* PROBLEM *
Leave the pictures out. Retype exactly the lines below from the one containing "Collapse the Client tree folder" through the one containing "Click the first", and no others.

* Saved data entries *
● ● ● ● ● ● ●
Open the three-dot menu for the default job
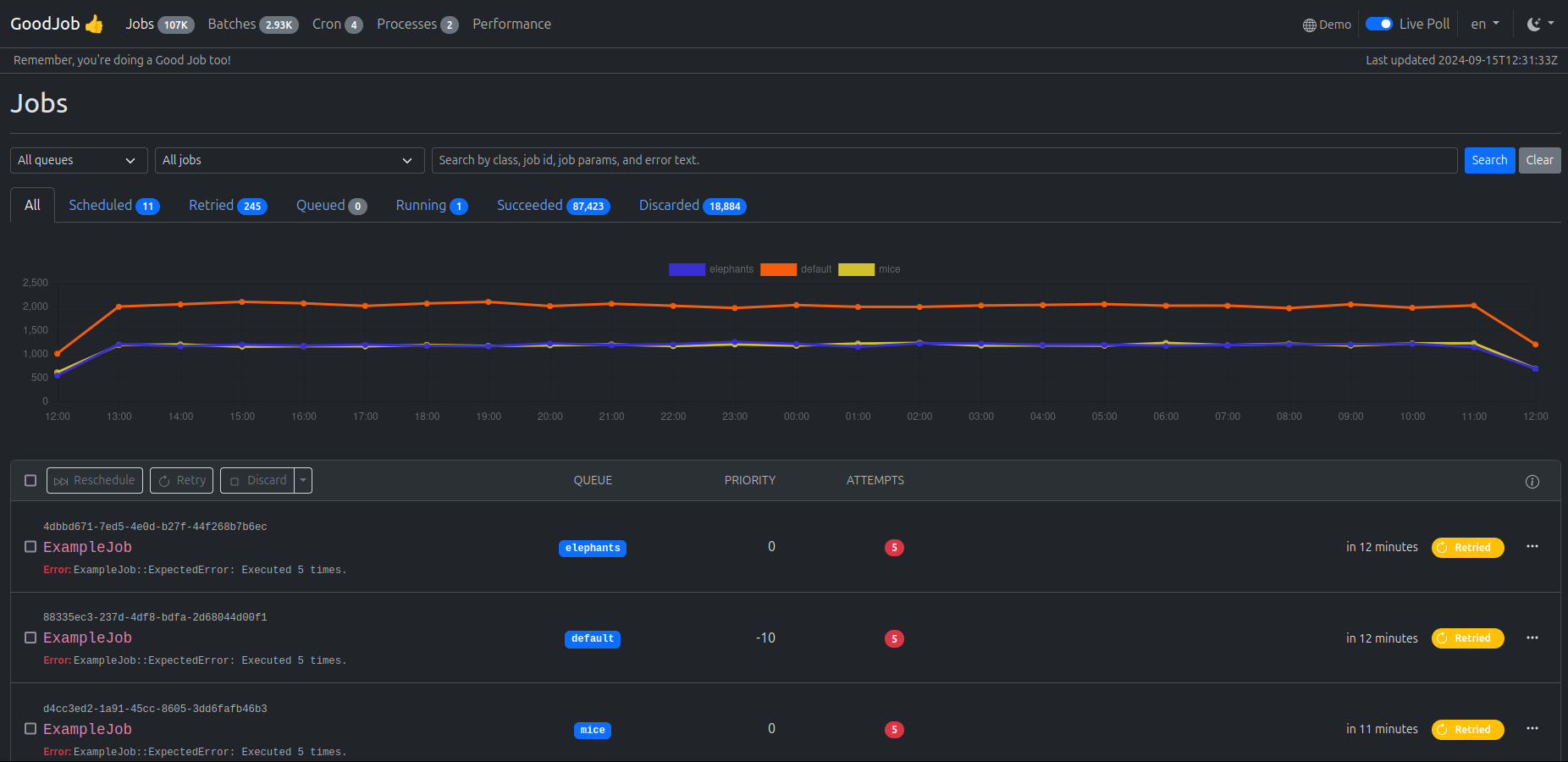Viewport: 1568px width, 762px height. pyautogui.click(x=1532, y=638)
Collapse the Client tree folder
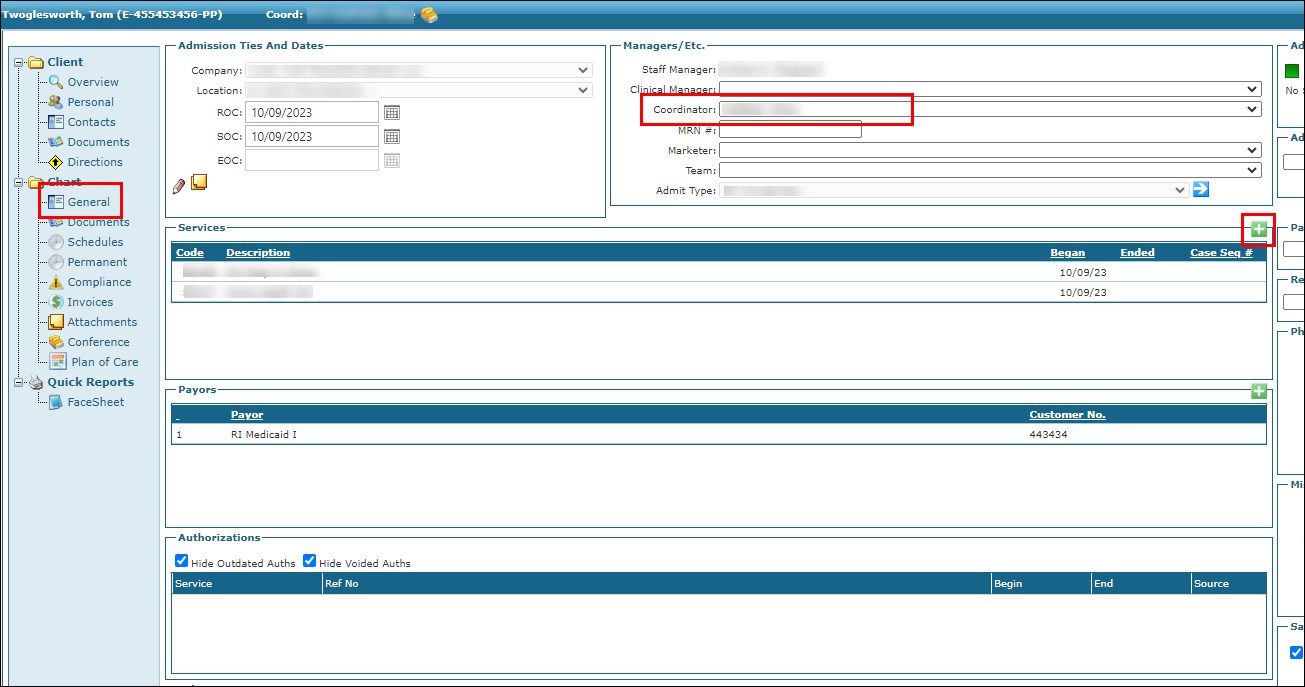The image size is (1305, 687). tap(19, 62)
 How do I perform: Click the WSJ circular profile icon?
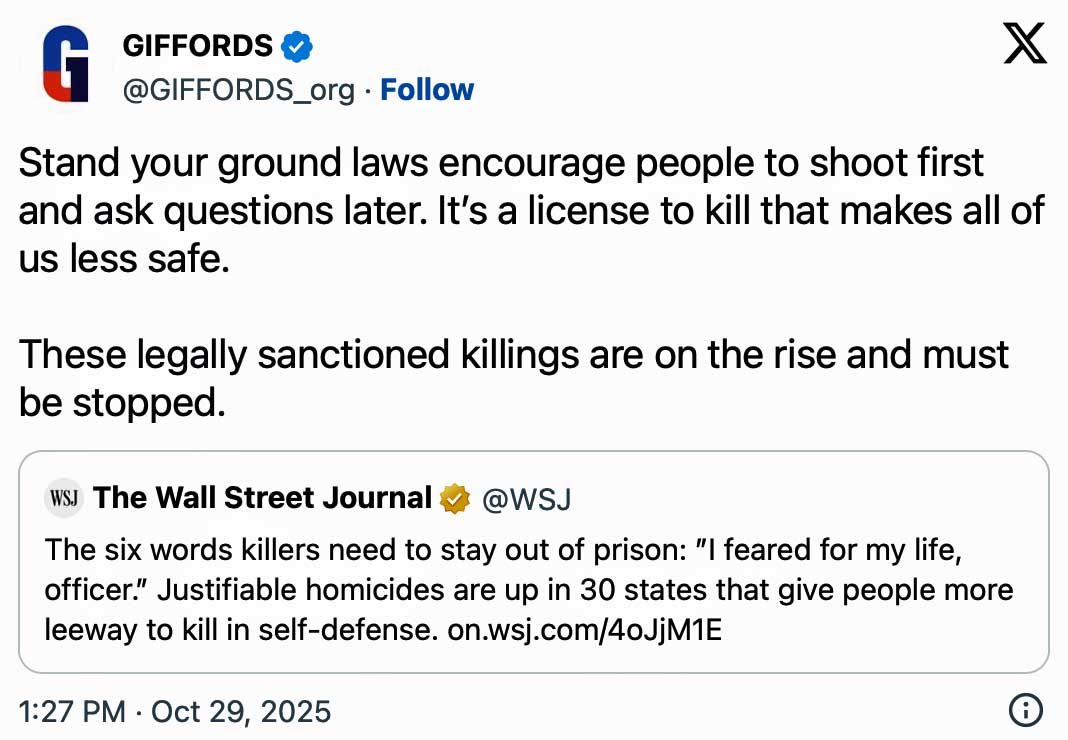63,497
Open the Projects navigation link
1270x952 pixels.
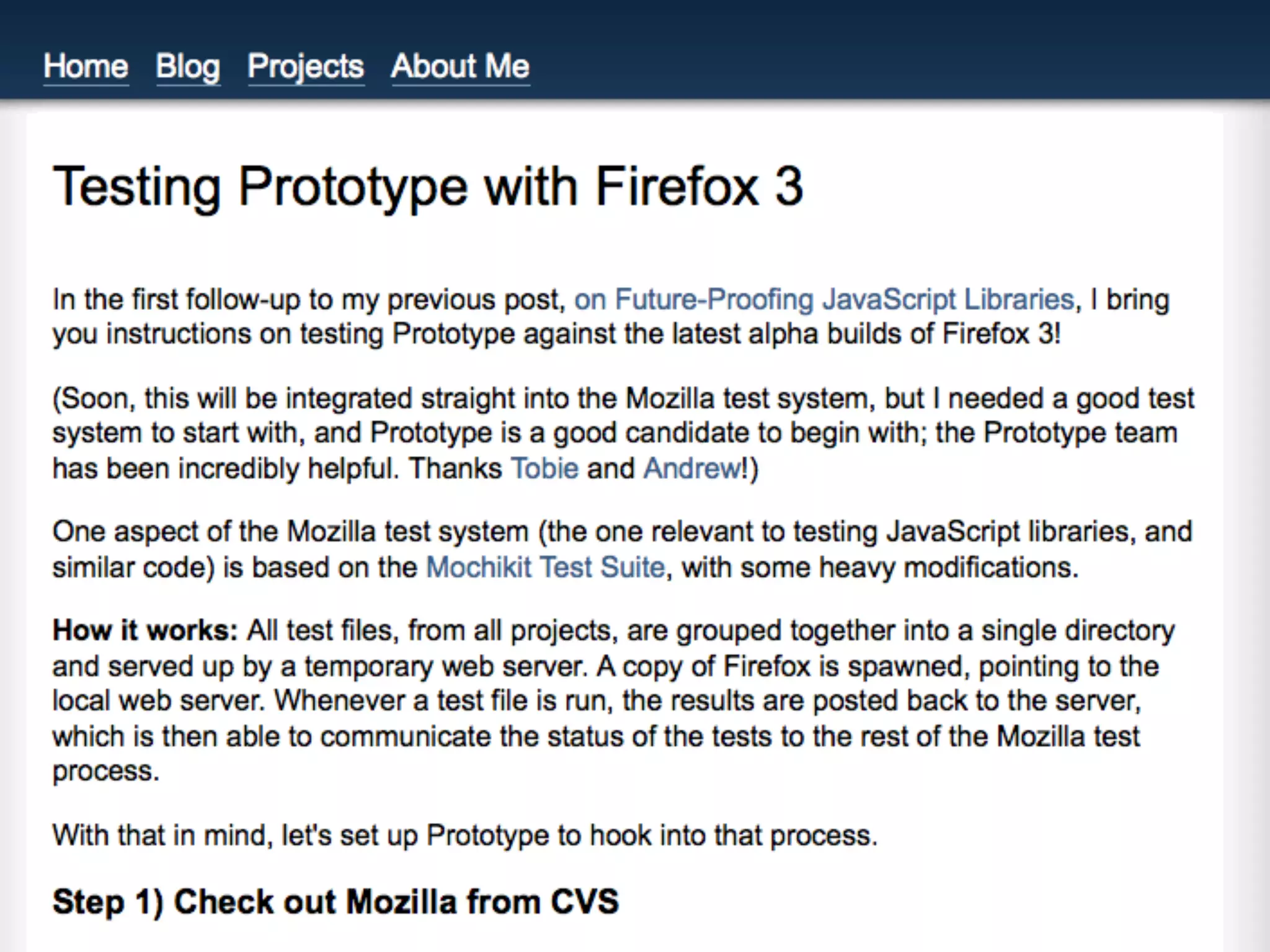306,66
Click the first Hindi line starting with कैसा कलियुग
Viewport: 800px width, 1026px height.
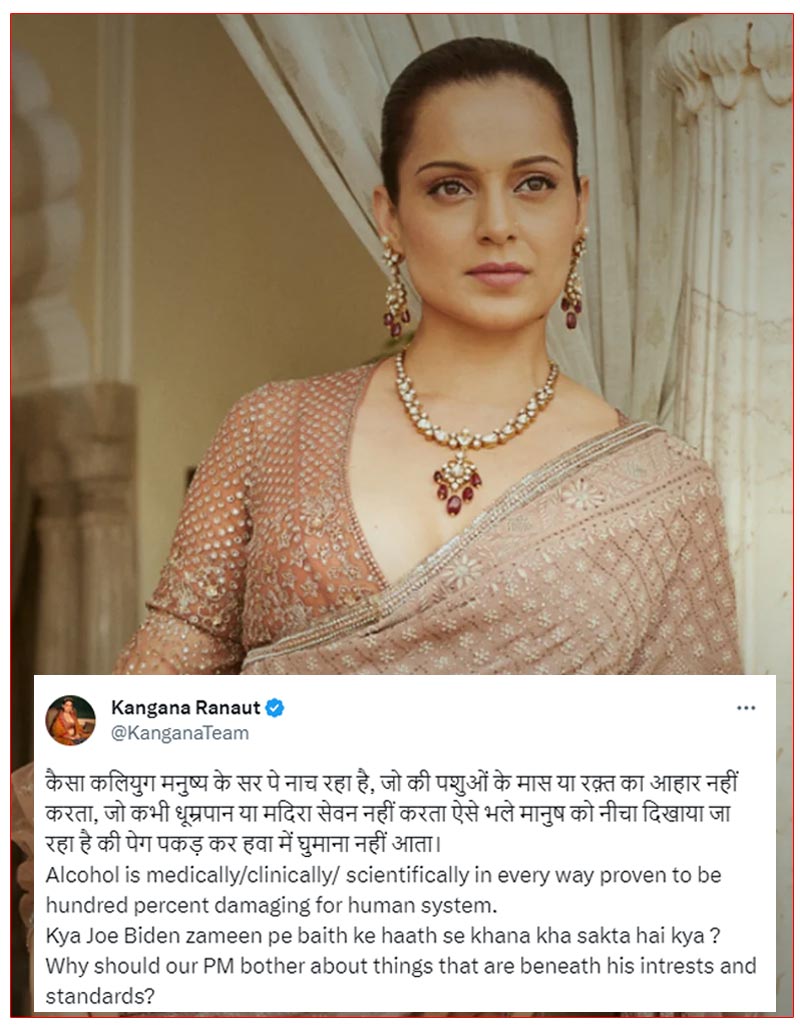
● ● ● ● ● ● ●
* FINAL ANSWER *
Collapse the Client tree folder
The image size is (1305, 687). tap(19, 62)
 How do I perform: Click the WSJ circular profile icon?
63,497
Open the Projects navigation link
1270x952 pixels.
306,66
Click the first Hindi line starting with कैसा कलियुग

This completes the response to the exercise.